** BEGIN Records for processing **

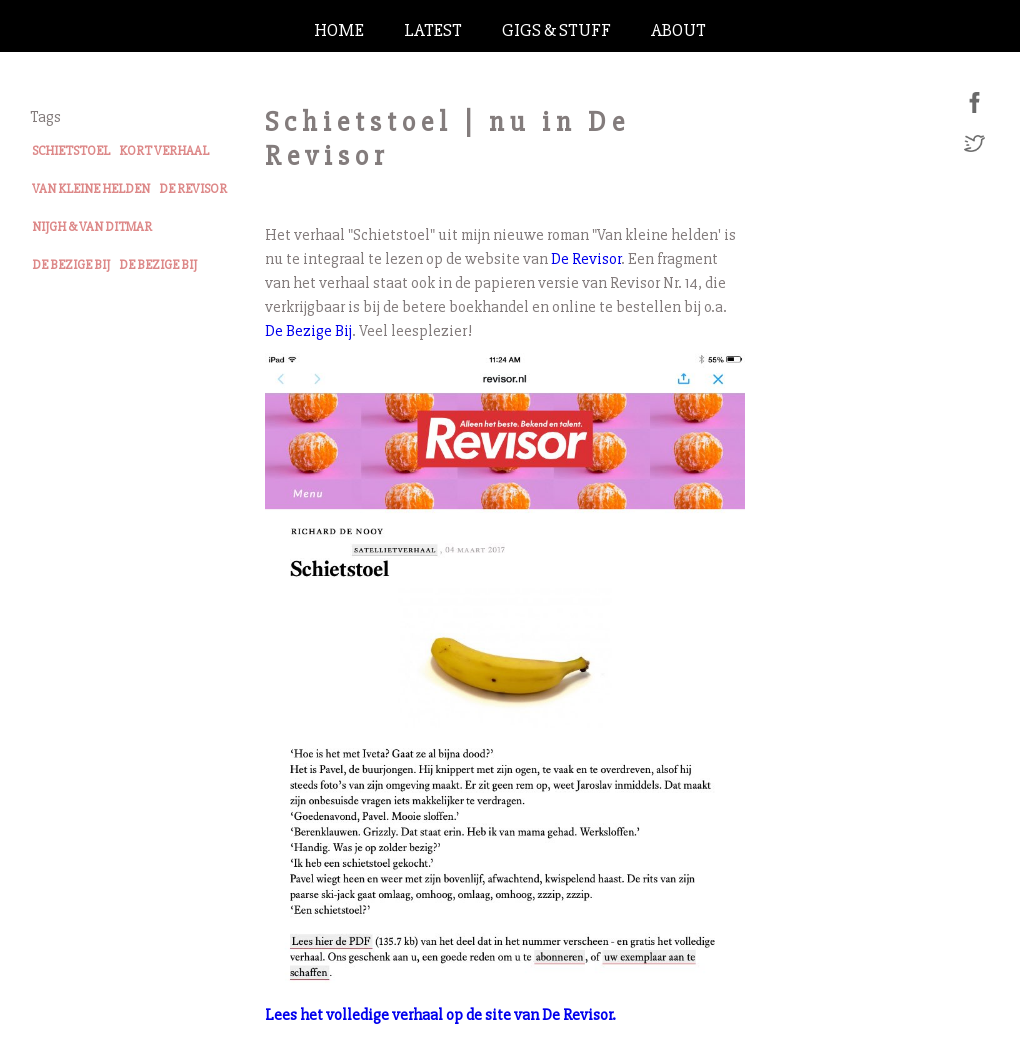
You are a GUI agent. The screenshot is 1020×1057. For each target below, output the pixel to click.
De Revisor (586, 259)
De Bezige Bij (308, 331)
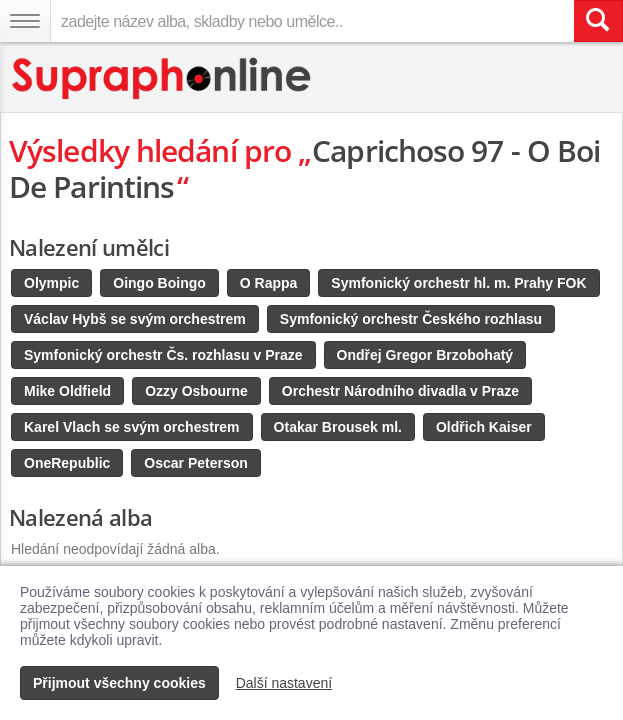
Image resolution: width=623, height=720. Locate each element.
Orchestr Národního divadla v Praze (400, 391)
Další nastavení (284, 683)
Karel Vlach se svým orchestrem (132, 427)
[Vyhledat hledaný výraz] (598, 21)
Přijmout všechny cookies (119, 683)
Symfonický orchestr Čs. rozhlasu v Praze (163, 355)
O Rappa (269, 283)
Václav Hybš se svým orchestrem (135, 319)
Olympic (51, 283)
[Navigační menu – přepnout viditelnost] (25, 21)
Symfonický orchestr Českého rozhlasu (411, 319)
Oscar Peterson (196, 463)
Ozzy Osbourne (196, 391)
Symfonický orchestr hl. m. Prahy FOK (458, 283)
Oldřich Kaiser (484, 427)
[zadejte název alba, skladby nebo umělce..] (312, 21)
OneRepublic (67, 463)
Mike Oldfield (67, 391)
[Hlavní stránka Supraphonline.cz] (162, 78)
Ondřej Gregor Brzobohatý (425, 355)
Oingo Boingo (159, 283)
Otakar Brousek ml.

** END Records for processing **

▶ [Set task] Copy the entries word for word, beginning at the line that contains "O Rappa (269, 283)" and stopping after the last line of the entries.

▶ [Solved problem]
O Rappa (269, 283)
Václav Hybš se svým orchestrem (135, 319)
Olympic (51, 283)
[Navigační menu – přepnout viditelnost] (25, 21)
Symfonický orchestr Českého rozhlasu (411, 319)
Oscar Peterson (196, 463)
Ozzy Osbourne (196, 391)
Symfonický orchestr hl. m. Prahy FOK (458, 283)
Oldřich Kaiser (484, 427)
[zadejte název alba, skladby nebo umělce..] (312, 21)
OneRepublic (67, 463)
Mike Oldfield (67, 391)
[Hlavní stránka Supraphonline.cz] (162, 78)
Ondřej Gregor Brzobohatý (425, 355)
Oingo Boingo (159, 283)
Otakar Brousek ml.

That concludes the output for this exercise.